* [Selected passage]:
The Expectation-Maximisation algorithm (Dempster, Laird & Rubin 1977) maximises the observed-data log-likelihood \( \ell(\theta; y) \) by iterating between two steps involving complete data \( (y, z) \) where \( z \) is unobserved.

EM Algorithm:
  • E-step: Compute \( Q(\theta \mid \theta^{(t)}) = \mathrm{E}_{z \mid y,\,\theta^{(t)}}\!\left[\log L_c(\theta;\, y, z)\right] \).
  • M-step: \( \theta^{(t+1)} = \underset{\theta}{\arg\max}\; Q(\theta \mid \theta^{(t)}) \).

Ascent Property (Proof)

Theorem. The EM algorithm satisfies \( \ell(\theta^{(t+1)}; y) \geq \ell(\theta^{(t)}; y) \) at each iteration, with equality iff \( Q(\theta^{(t+1)} \mid \theta^{(t)}) = Q(\theta^{(t)} \mid \theta^{(t)}) \).

\[ \log L_c(\theta) = \ell(\theta; y) + \log p(z \mid y, \theta). \]\[ Q(\theta \mid \theta^{(t)}) = \ell(\theta; y) + H(\theta \mid \theta^{(t)}), \]\[ H(\theta \mid \theta^{(t)}) \leq H(\theta^{(t)} \mid \theta^{(t)}). \]\[ \ell(\theta^{(t+1)}) = Q(\theta^{(t+1)} \mid \theta^{(t)}) - H(\theta^{(t+1)} \mid \theta^{(t)}) \geq Q(\theta^{(t)} \mid \theta^{(t)}) - H(\theta^{(t)} \mid \theta^{(t)}) = \ell(\theta^{(t)}). \quad \square \]

EM for a Two-Component Gaussian Mixture

Model. \( y_1, \ldots, y_n \) i.i.d. from

\[ f(y;\, \theta) = \pi \phi(y;\, \mu_1, \sigma_1^2) + (1-\pi)\phi(y;\, \mu_2, \sigma_2^2), \]

where \( \phi(\cdot;\, \mu, \sigma^2) \) is the Gaussian density. Hidden labels \( z_i \in \{1, 2\} \) with \( P(z_i = 1) = \pi \).

\[ r_i^{(t)} = \frac{\pi^{(t)}\phi\!\left(y_i;\, \mu_1^{(t)}, \sigma_1^{2(t)}\right)}{\pi^{(t)}\phi\!\left(y_i;\, \mu_1^{(t)}, \sigma_1^{2(t)}\right) + (1-\pi^{(t)})\phi\!\left(y_i;\, \mu_2^{(t)}, \sigma_2^{2(t)}\right)}. \]\[ \pi^{(t+1)} = \frac{1}{n}\sum_{i=1}^n r_i^{(t)}, \quad \mu_k^{(t+1)} = \frac{\sum_i w_{ki} y_i}{\sum_i w_{ki}}, \quad \sigma_k^{2(t+1)} = \frac{\sum_i w_{ki}(y_i - \mu_k^{(t+1)})^2}{\sum_i w_{ki}}, \]

where \( w_{1i} = r_i^{(t)} \) and \( w_{2i} = 1 - r_i^{(t)} \).

em_gaussian_mix <- function(y, K = 2, niter = 200, tol = 1e-8) {
  n <- length(y)

Entries for locating words and elements:
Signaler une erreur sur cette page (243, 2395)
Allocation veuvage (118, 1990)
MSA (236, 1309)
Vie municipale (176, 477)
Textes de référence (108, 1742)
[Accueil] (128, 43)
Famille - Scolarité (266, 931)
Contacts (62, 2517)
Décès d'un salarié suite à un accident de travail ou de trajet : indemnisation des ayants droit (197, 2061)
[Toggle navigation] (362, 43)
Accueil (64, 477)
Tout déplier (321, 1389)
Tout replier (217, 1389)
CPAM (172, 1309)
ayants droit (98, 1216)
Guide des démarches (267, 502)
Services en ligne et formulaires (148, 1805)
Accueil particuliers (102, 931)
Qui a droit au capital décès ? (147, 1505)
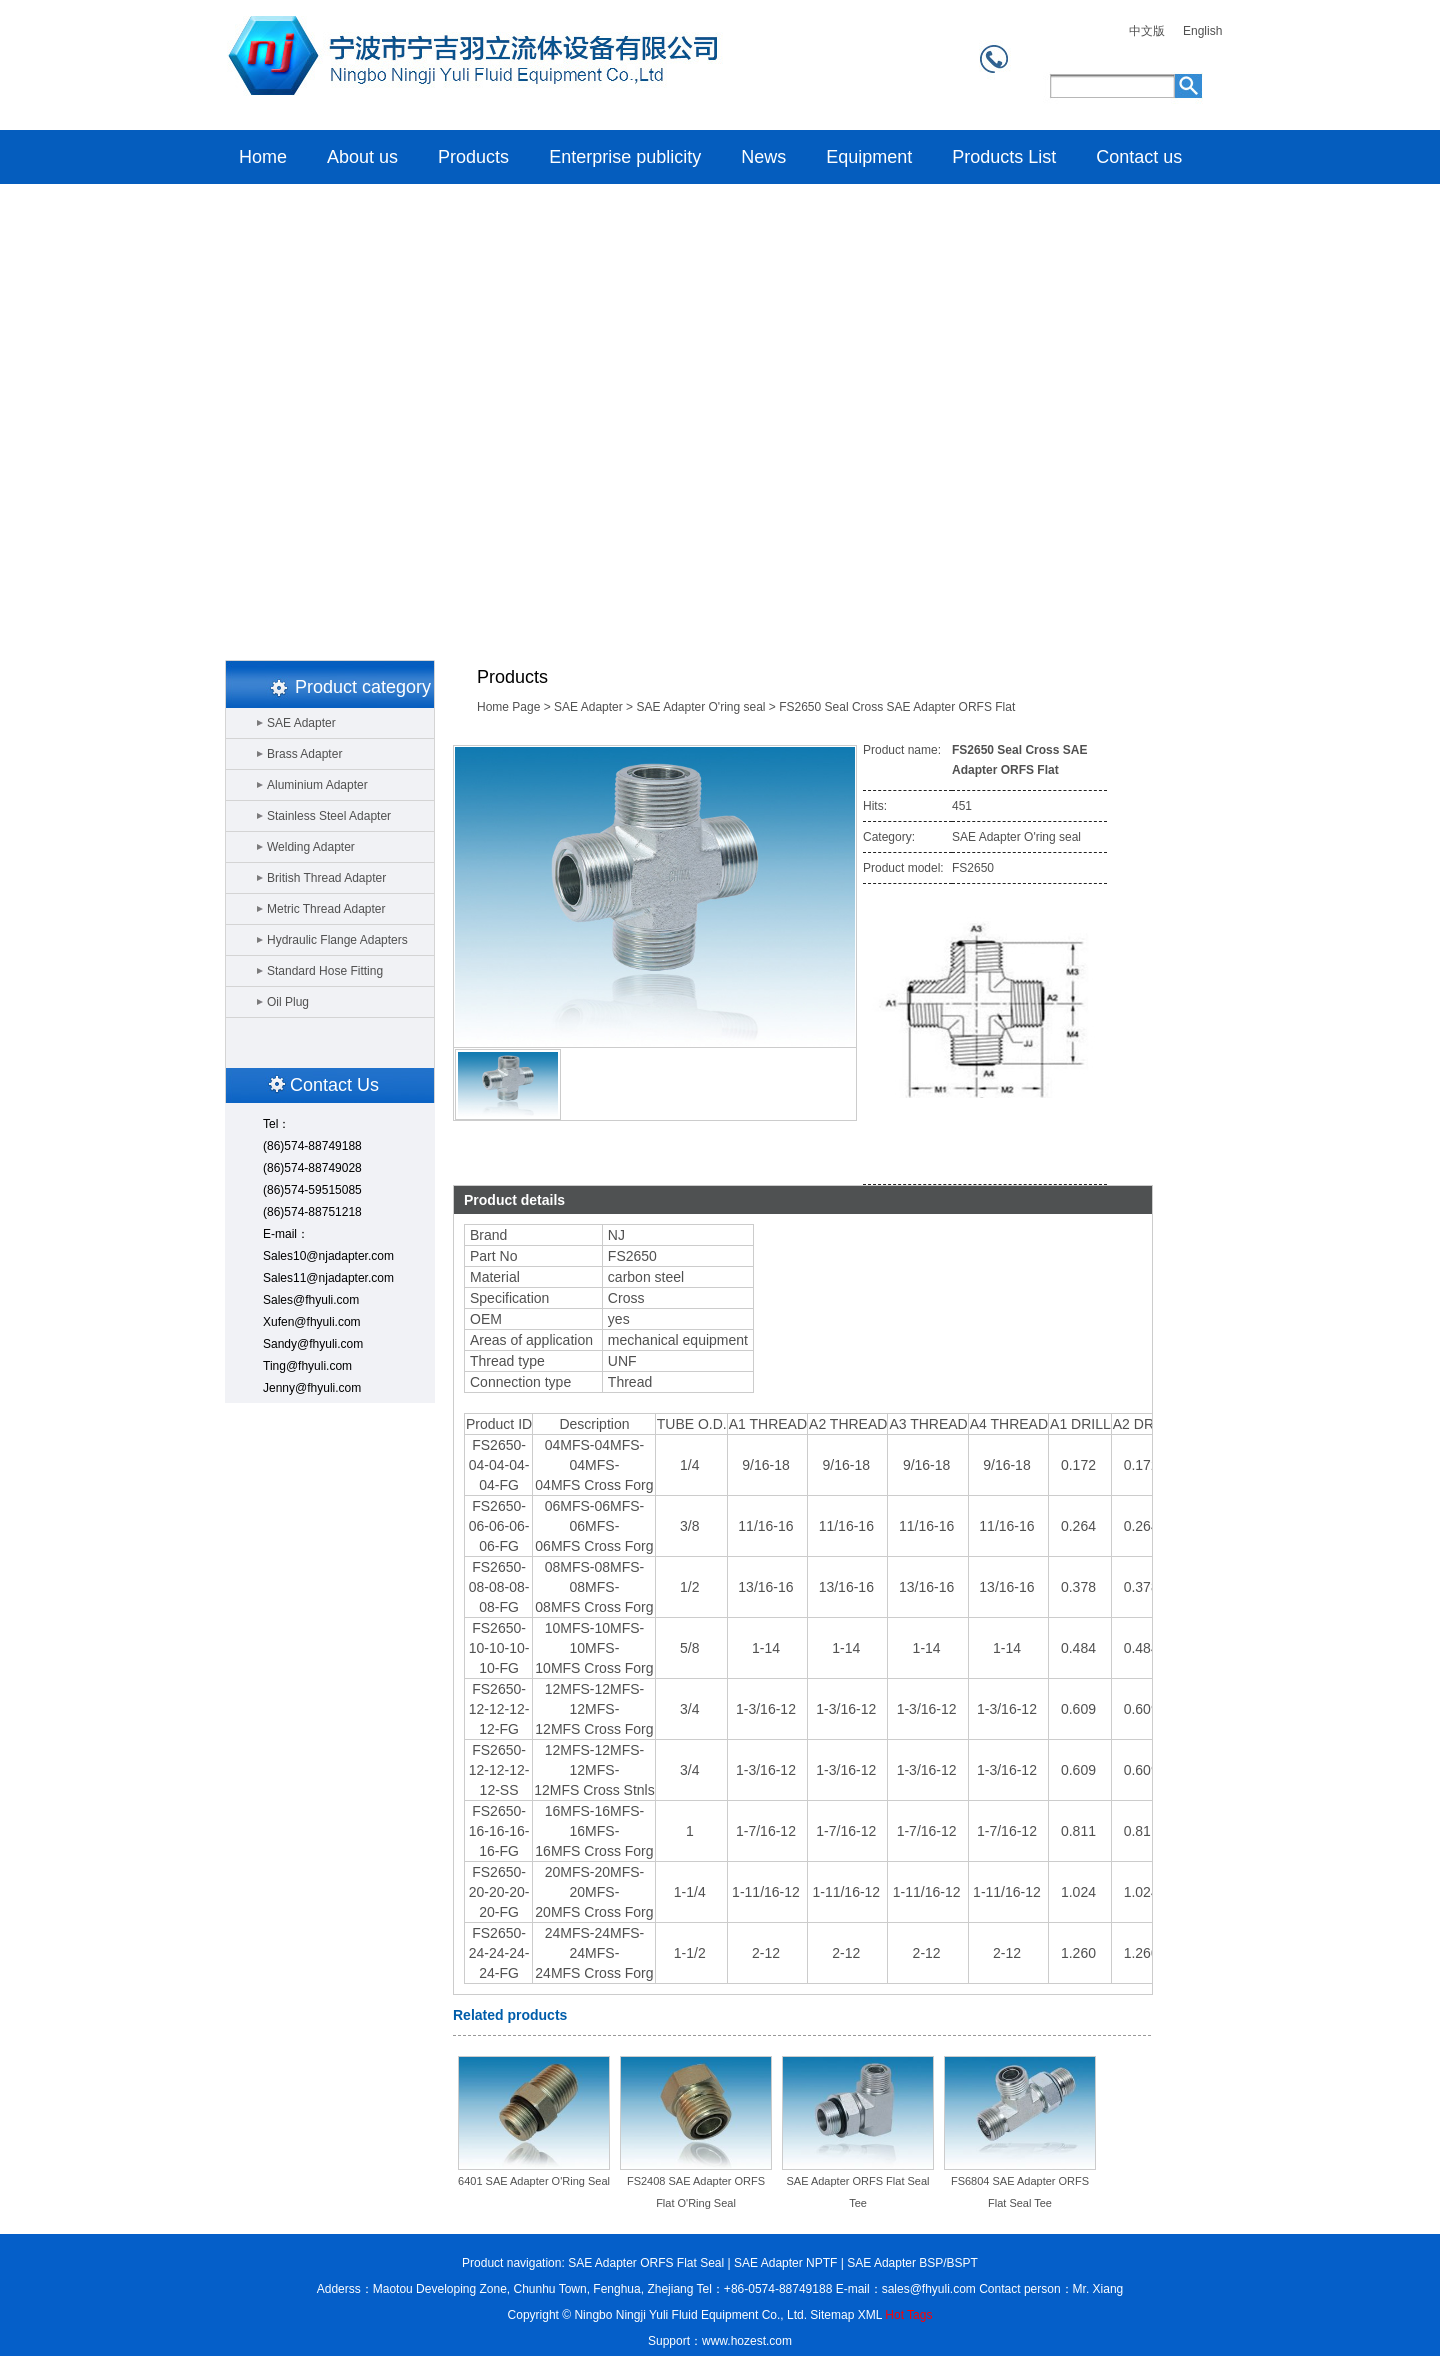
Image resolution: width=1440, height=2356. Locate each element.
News (763, 157)
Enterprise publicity (625, 157)
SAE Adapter (301, 723)
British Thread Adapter (326, 878)
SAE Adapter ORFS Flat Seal (646, 2263)
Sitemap (832, 2315)
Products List (1004, 157)
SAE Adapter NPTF (785, 2263)
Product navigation (511, 2263)
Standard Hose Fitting (325, 971)
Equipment (869, 157)
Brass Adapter (304, 754)
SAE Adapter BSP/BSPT (912, 2263)
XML (870, 2315)
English (1202, 31)
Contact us (1139, 157)
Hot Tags (908, 2315)
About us (362, 157)
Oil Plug (288, 1002)
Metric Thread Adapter (326, 909)
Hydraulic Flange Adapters (337, 940)
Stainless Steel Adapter (329, 816)
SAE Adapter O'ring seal (700, 707)
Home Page (508, 707)
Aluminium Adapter (317, 785)
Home (469, 65)
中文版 (1147, 31)
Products (473, 157)
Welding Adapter (311, 847)
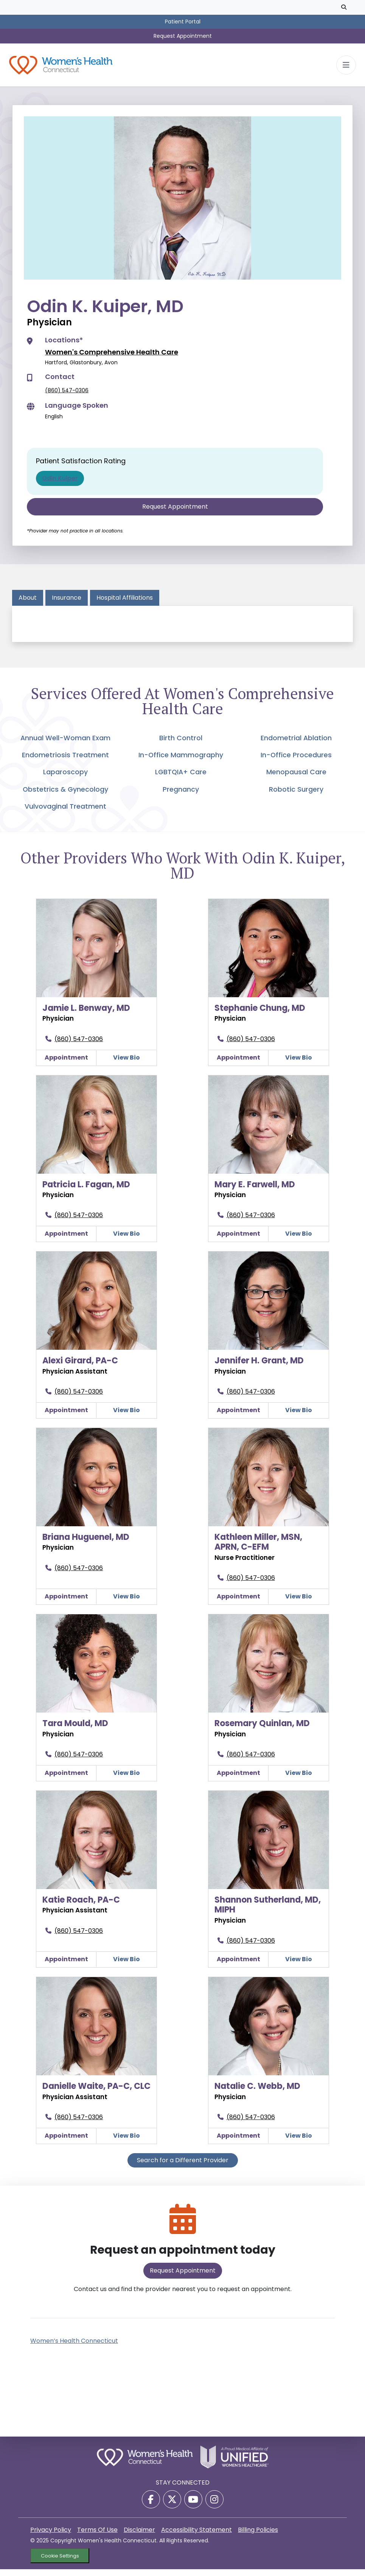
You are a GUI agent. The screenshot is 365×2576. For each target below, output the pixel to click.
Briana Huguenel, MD (85, 1544)
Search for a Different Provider (182, 2167)
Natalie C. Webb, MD (257, 2093)
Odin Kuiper (60, 485)
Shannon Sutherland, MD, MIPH (267, 1911)
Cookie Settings (60, 2562)
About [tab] (28, 604)
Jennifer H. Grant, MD (259, 1367)
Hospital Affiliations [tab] (124, 604)
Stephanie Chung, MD (259, 1015)
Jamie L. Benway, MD (86, 1015)
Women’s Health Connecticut (74, 2347)
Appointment (66, 1064)
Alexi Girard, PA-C (80, 1367)
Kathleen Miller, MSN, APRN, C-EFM (258, 1549)
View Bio (126, 1064)
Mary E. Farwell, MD (254, 1191)
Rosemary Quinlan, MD (262, 1730)
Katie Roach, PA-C (81, 1906)
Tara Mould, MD (75, 1730)
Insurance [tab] (66, 604)
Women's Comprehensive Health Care (111, 359)
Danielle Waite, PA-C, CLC (96, 2093)
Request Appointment (183, 36)
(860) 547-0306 (67, 397)
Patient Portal (182, 21)
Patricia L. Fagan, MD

* [Direction A]: Return the part of the passage on the EM algorithm between "The Expectation-Maximisation algorithm" and "Ascent Property (Proof)", inclusive.
* [Direction B]: Summarize the passage on the EM algorithm in two sentences.
* [Direction C]: Write what comes next in the passage on the EM algorithm, picking up right after its last line.
None of the entries is needed here.

* [Output A]:
The Expectation-Maximisation algorithm (Dempster, Laird & Rubin 1977) maximises the observed-data log-likelihood \( \ell(\theta; y) \) by iterating between two steps involving complete data \( (y, z) \) where \( z \) is unobserved.

EM Algorithm:
  • E-step: Compute \( Q(\theta \mid \theta^{(t)}) = \mathrm{E}_{z \mid y,\,\theta^{(t)}}\!\left[\log L_c(\theta;\, y, z)\right] \).
  • M-step: \( \theta^{(t+1)} = \underset{\theta}{\arg\max}\; Q(\theta \mid \theta^{(t)}) \).

Ascent Property (Proof)

* [Output B]: The EM algorithm maximizes the observed-data log-likelihood by alternating an E-step, which computes the expected complete-data log-likelihood Q, with an M-step, which maximizes Q, and a theorem with proof shows that the log-likelihood never decreases from one iteration to the next. The algorithm is then applied to a two-component Gaussian mixture with hidden labels, giving formulas for the responsibilities and for the updated mixing proportion, means, and variances.

* [Output C]:
  # initialise
  pi_k  <- rep(1/K, K)
  mu_k  <- quantile(y, seq(0.25, 0.75, length.out = K))
  sig_k <- rep(sd(y)/K, K)

  loglik_prev <- -Inf
  for (it in seq_len(niter)) {
    # E-step
    R <- sapply(1:K, function(k) pi_k[k] * dnorm(y, mu_k[k], sig_k[k]))
    R <- R / rowSums(R)

    # M-step
    for (k in 1:K) {
      nk      <- sum(R[, k])
      pi_k[k] <- nk / n
      mu_k[k] <- sum(R[, k] * y) / nk
      sig_k[k]<- sqrt(sum(R[, k] * (y - mu_k[k])^2) / nk)
    }
    # log-likelihood
    ll <- sum(log(rowSums(sapply(1:K, function(k)
               pi_k[k] * dnorm(y, mu_k[k], sig_k[k])))))
    if (abs(ll - loglik_prev) < tol) break
    loglik_prev <- ll
  }
  list(pi = pi_k, mu = mu_k, sigma = sig_k, loglik = ll)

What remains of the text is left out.